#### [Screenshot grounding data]
--- START ---

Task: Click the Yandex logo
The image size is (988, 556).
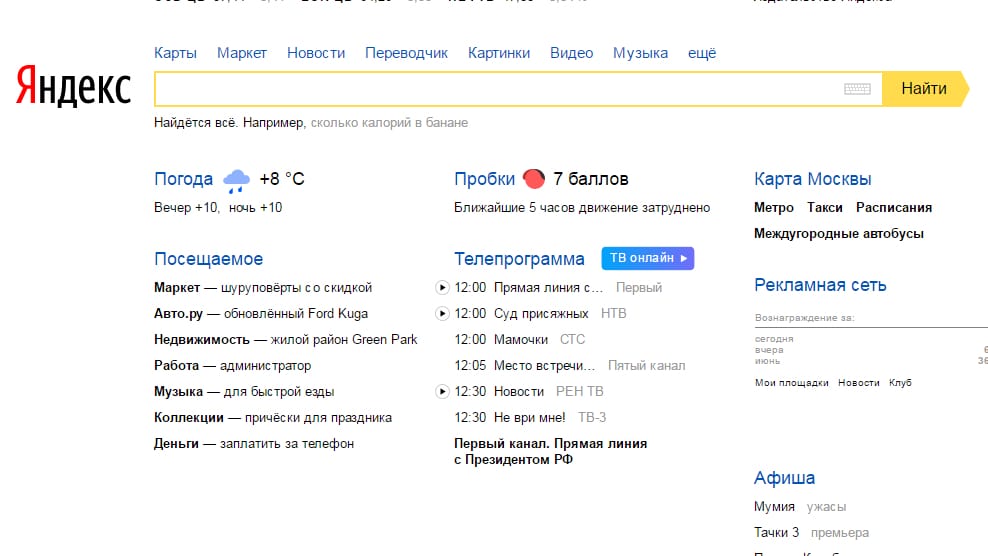Action: tap(73, 88)
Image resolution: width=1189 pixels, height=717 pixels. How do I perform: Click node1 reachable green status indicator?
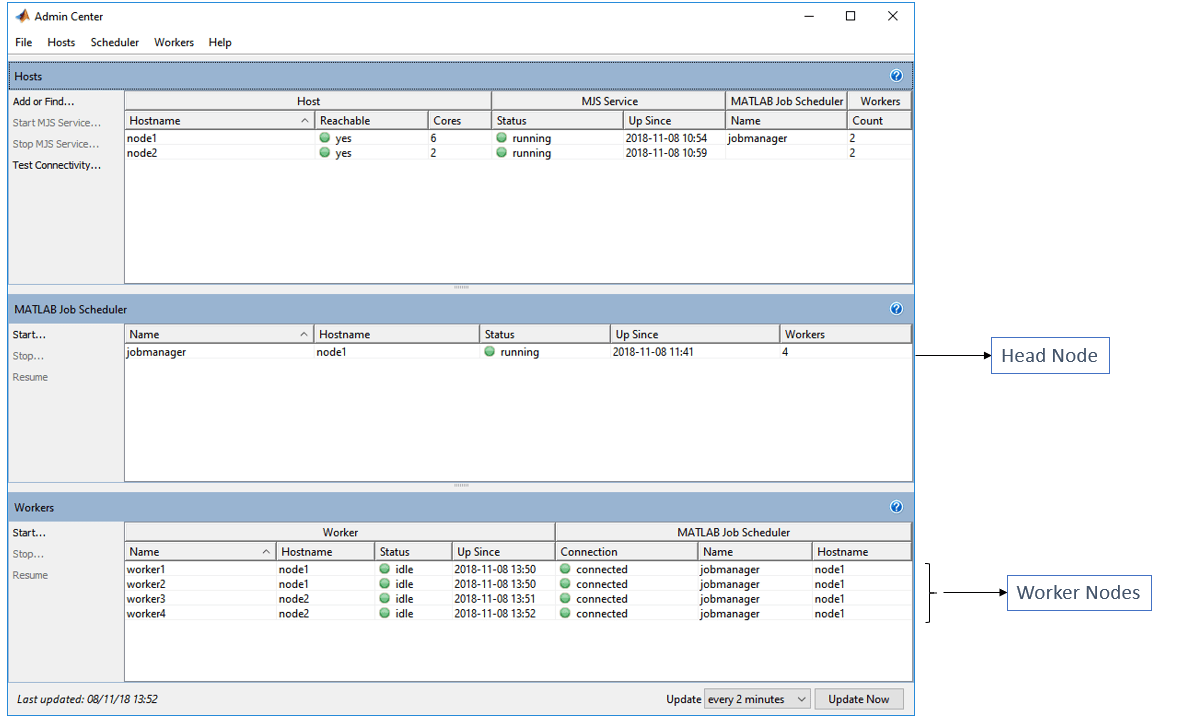click(x=325, y=138)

--- END ---

#### [WHAT IS EXPECTED]
The range to print runs from the line with "Image resolution: width=1189" through the last line of the entries, both included; keep it exact and skip the pictures.

#### [RESPONSE]
Image resolution: width=1189 pixels, height=717 pixels. How do I perform: Click node1 reachable green status indicator?
click(x=325, y=138)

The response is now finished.